Come spiegato in una conferenza stampa tenuta dal comandante provinciale della Guardia di Finanza di Taranto, colonnello Salvatore Paiano, dal dirigente del Gruppo della Guardia di Finanza di Taranto, maggiore Giuseppe Dell’Anna, e dal capitano Giuseppe Di Noi, le indagini sono partite a maggio del 2011 e con l’aiuto di pedinamenti, appostamenti e videoregistrazioni con una telecamera installata nella sede del Comune di via Plinio, i “Baschi Verdi” sono riusciti ad incastrare 45 persone tutte ora accusate di reato di truffa aggravata e continuata nonchè di false attestazioni. Ieri la conclusione delle indagini da parte del pm Enrico Bruschi e della Guardia di Finanza che ha notificato il provvedimento a tutti i coinvolti.
La truffa, secondo quanto appurato dagli investigatori, avveniva in maniera sistematica e quasi abitudinaria. Mini-gruppi di dipendenti si mettevano d’accordo per timbrare a turno i badge dei colleghi, da un minimo di due ad un massimo di 8 contemporaneamente. I cartellini, venivano lasciati appositamente negli uffici, chi arrivava per primo aveva il compito di raccogliere i badge dei colleghi e passarli nell’apparecchio marcatempo posto a pochi metri dall’ufficio del dirigente dell’Ufficio Sviluppo Economico. Ma ad essere coinvolti sarebbero i dipendenti anche di altri uffici presenti nello stesso palazzo di via Plinio o altre sedi.

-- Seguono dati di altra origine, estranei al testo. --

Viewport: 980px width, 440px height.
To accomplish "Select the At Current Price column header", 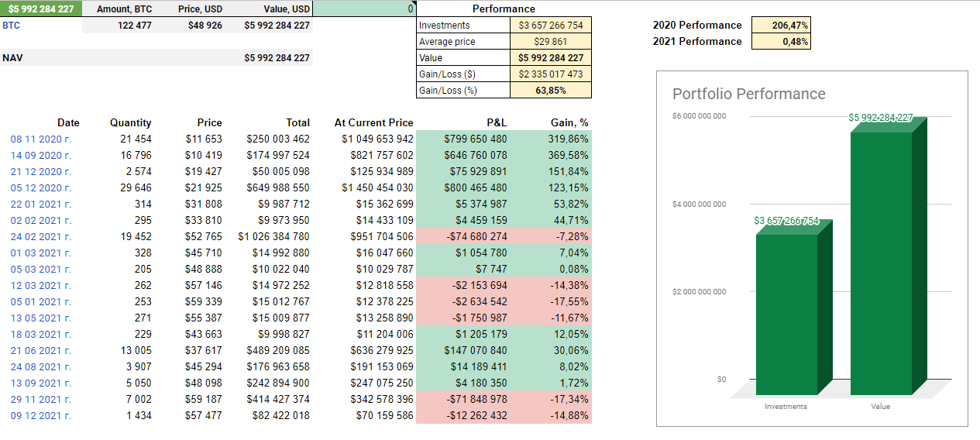I will [x=373, y=122].
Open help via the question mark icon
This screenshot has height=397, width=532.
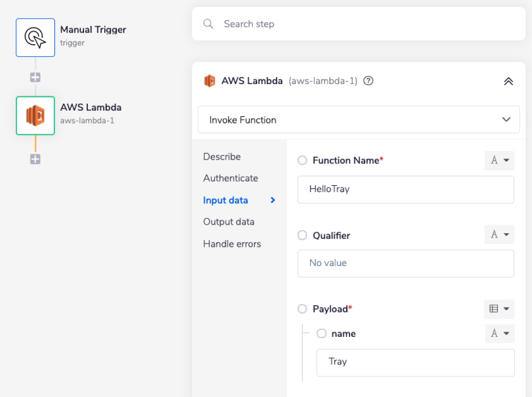coord(368,81)

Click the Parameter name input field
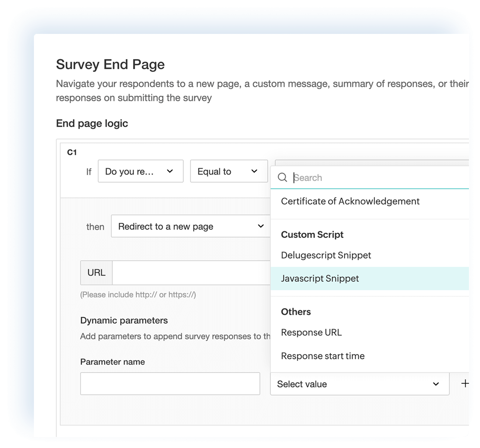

Un particolare ha sorpreso gli investigatori: il fatto che la consuetudine di condotta irregolare fosse tollerata dagli impiegati risultati in regola. Dalle registrazione filmate risulta infatti che non pochi impiegati onesti abbiano assistito in più occasioni alle illegittimità messe in atto da altri colleghi. La timbratura di più cartellini veniva effettuata sotto gli occhi di testimoni che attendevano pazientemente il proprio turno in fila alle spalle di chi invece timbrava più badge. Tra le varie curiosità emerse c’è quella di un impiegato comunale che si assentava dal posto di lavoro, pur risultando presente, per gestire l’agriturismo di proprietà familiare.
L’operazione “anti-fannulloni” ha consentito di rilevare tre diverse condotte in quanto c’era chi faceva timbrare il proprio cartellino personale da altri per arrivare in servizio più tardi, chi invece timbrava l’entrata e poi usciva durante l’orario di lavoro per sbrigare mansioni personali ed infine chi timbrava in via Plinio pur essendo dipendente di un ufficio in altra sede, al fine di avvantaggiarsi sull’orario di timbratura del cartellino ed arrivare con tutta calma nella vera sede di lavoro.
La vicenda, hanno reso noto gli investigatori, avrà anche dei risvolti erariali per i quali sarà interessata la Corte dei Conti.